### DOCUMENT TEXT

>>>>

They grow up so fast, don’t they?

Happy birthday, Backstage! Three years ago, Spotify released its homegrown developer portal into the wild after a small team collaborated on an internal Hack Week project. We’d had a lot of conversations with companies looking to build out something similar to what we’d been running for years, so our Hack Week sprint started as an experiment to see if the Backstage core plugins could be valuable in open source.

It's cliché at this point — because we’ve said it a million times — but no one could have predicted what came next.

In three short years, Backstage has grown to a Cloud Native Computing Foundation Incubating project, with more than 900 adopters and 1000+ contributors worldwide. Companies like CVS Health, Siemens, LinkedIn, REI, Vodafone, and Lego are building out their own developer portals from the Backstage framework and bringing their learnings to the project.

A few more stats we love to see (mainly coming from the project repo):

  • 3k+ project forks
  • 38k+ commits
  • 12k+ PRs
  • 15k+ total contributions
  • 21k+ stars on GitHub
  • 9k+ Discord members
  • 100+ open source plugins in the plugin marketplace

But, without a doubt, the best thing about the Backstage project is the people in this community. People who are curious, collaborative, and excited to share knowledge. People who’ll sift through Discord at all hours to answer questions and support one another. People who come from all over the world but share a common trait: being passionate about enabling developers to do their best work.

Don’t take our word for it! Take a look at this birthday video we put together with a few community members.

The growing pains are real

But it's not all sunshine and roses in Backstage-land. If Year 1 was about getting this community going and Year 2 was focused on maturing the platform, then Year 3 needs to address some of the inevitable growing pains a project undergoes as it gains ground.

We hear two things pretty consistently from the community:

  • Backstage is a steep learning curve: Over the past three years, the project has grown in scope and breadth which can translate to complexity. This is especially true for newcomers looking to get their arms wrapped around the key concepts.
  • Backstage has barriers to adoption: Backstage adopters tell us driving widespread adoption of their developer portal remains the biggest challenge they face. Adoption barriers can be technical but are often cultural.

The maintainers and some of our most involved community members are actively tackling how we can make the Backstage onboarding process easier for contributors. There are also lots of ways the project could better support adopters on that journey and make adoption faster and smoother.

<<<<

### DATA FOR PROCESSING

>>>>

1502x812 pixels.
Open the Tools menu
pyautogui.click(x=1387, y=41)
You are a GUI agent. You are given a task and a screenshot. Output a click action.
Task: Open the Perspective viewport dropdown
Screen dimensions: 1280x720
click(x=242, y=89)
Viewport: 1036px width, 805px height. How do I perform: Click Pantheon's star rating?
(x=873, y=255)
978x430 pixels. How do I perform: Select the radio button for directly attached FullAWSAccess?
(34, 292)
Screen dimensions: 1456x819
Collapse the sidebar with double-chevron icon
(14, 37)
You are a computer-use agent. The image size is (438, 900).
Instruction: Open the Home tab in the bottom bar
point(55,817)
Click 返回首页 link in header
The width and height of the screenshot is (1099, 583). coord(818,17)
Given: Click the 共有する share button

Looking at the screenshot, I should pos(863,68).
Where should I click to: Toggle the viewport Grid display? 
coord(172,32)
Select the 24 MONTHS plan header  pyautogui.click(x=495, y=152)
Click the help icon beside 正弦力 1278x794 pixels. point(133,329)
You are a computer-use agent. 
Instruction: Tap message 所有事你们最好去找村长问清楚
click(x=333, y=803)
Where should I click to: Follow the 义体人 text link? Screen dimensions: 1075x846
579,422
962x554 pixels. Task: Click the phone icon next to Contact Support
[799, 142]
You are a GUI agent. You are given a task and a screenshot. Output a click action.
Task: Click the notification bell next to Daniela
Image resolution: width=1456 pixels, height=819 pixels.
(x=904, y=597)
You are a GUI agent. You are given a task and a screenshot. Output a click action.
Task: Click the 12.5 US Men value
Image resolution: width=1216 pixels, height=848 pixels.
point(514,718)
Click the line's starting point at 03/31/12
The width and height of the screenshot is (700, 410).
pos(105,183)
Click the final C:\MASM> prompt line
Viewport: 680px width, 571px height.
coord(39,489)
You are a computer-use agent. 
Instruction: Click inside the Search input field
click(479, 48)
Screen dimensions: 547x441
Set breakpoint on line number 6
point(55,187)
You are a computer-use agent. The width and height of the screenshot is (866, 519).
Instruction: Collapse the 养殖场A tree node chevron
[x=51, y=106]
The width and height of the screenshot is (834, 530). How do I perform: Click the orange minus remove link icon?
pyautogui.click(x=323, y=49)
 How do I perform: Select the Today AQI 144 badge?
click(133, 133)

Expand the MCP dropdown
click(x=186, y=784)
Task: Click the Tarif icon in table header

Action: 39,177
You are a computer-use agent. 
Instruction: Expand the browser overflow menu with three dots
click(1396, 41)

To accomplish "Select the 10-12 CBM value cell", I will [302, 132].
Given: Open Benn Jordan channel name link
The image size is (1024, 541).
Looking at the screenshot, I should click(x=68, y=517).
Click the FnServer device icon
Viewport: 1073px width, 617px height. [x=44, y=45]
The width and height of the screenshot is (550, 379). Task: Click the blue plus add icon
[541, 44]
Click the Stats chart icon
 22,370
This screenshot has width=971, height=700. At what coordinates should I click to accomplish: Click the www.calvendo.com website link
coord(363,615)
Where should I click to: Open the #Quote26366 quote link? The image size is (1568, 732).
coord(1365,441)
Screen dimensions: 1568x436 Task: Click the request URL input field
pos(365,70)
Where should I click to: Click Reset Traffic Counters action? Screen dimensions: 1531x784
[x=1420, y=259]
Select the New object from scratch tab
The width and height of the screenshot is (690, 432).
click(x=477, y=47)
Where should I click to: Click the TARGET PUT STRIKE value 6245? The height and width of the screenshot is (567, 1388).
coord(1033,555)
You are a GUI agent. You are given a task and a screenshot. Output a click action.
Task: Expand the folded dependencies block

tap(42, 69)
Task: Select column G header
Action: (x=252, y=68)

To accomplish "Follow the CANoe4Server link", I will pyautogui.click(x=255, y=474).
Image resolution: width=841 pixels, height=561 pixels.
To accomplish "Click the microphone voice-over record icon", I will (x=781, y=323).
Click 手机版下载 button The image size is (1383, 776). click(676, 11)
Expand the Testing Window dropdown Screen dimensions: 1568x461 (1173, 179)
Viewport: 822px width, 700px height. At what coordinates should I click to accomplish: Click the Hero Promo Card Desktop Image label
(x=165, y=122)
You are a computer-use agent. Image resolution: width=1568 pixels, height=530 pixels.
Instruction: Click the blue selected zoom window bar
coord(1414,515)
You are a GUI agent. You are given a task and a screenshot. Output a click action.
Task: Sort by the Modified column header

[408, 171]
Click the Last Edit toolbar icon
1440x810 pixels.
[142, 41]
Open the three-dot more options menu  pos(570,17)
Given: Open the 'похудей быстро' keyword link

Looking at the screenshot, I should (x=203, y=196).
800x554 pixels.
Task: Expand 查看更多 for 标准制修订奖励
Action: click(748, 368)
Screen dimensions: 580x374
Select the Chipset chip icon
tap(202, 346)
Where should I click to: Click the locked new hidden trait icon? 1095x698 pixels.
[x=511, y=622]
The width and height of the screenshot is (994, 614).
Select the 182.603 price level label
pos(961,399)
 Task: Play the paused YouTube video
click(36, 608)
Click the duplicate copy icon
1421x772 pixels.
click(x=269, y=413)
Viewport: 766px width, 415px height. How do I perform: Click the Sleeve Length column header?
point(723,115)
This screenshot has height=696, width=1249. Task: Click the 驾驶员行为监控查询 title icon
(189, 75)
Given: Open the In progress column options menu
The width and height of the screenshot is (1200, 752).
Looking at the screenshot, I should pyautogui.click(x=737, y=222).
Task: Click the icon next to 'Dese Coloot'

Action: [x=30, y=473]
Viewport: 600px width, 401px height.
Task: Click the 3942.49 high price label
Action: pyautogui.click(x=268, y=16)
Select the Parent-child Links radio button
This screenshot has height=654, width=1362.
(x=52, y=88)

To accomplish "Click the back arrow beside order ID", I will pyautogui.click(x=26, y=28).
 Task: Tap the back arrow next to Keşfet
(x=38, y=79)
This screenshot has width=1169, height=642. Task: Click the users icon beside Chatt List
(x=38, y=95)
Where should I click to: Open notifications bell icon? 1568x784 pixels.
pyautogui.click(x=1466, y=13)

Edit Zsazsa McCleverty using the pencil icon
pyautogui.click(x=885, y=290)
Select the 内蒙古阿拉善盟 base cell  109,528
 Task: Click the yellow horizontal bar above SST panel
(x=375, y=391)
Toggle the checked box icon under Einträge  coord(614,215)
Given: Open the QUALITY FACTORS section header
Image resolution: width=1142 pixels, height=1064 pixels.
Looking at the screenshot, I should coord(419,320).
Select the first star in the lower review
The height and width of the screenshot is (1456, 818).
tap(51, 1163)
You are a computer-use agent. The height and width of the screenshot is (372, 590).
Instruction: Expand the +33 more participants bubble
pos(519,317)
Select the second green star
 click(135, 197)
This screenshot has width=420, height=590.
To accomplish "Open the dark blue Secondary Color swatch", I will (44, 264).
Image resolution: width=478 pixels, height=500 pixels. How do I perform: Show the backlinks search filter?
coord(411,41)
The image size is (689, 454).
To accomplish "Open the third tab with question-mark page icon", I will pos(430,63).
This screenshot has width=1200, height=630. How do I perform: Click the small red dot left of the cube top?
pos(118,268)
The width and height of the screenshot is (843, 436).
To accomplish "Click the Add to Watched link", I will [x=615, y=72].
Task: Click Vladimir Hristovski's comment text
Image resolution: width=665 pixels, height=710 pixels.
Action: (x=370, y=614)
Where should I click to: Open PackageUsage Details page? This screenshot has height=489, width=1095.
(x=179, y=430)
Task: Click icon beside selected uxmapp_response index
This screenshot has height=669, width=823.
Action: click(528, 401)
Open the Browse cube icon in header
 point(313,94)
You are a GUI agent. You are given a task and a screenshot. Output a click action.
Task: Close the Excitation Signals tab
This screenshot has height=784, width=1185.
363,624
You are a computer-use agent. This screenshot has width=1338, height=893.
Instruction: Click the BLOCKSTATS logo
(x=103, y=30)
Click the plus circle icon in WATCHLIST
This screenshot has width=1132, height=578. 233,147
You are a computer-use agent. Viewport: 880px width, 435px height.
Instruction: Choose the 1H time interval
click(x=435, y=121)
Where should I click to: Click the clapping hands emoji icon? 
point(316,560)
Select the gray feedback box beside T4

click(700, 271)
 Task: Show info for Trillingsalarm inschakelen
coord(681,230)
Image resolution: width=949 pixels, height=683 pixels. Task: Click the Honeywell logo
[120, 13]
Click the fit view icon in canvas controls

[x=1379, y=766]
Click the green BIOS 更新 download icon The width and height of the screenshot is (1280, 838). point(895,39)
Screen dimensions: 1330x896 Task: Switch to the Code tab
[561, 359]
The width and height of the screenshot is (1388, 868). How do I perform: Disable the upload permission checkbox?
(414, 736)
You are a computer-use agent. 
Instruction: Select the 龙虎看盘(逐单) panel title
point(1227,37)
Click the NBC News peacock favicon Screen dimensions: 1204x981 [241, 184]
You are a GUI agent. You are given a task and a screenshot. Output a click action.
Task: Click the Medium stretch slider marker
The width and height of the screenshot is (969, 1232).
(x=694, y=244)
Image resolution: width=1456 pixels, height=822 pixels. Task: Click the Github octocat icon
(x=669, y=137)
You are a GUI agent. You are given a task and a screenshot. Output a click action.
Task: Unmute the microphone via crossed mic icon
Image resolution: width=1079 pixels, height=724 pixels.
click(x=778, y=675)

<<<<

### WRITTEN REQUEST A
According to the Backstage birthday post, how many adopters does the project have?
### WRITTEN REQUEST B
Copy out the entries starting at the line that contains "The width and height of the screenshot is (550, 379)." and ending at the line that contains "pos(365,70)", inclusive.

### TASK RESPONSE A
More than 900 adopters.

### TASK RESPONSE B
The width and height of the screenshot is (550, 379). Task: Click the blue plus add icon
[541, 44]
Click the Stats chart icon
 22,370
This screenshot has width=971, height=700. At what coordinates should I click to accomplish: Click the www.calvendo.com website link
coord(363,615)
Where should I click to: Open the #Quote26366 quote link? The image size is (1568, 732).
coord(1365,441)
Screen dimensions: 1568x436 Task: Click the request URL input field
pos(365,70)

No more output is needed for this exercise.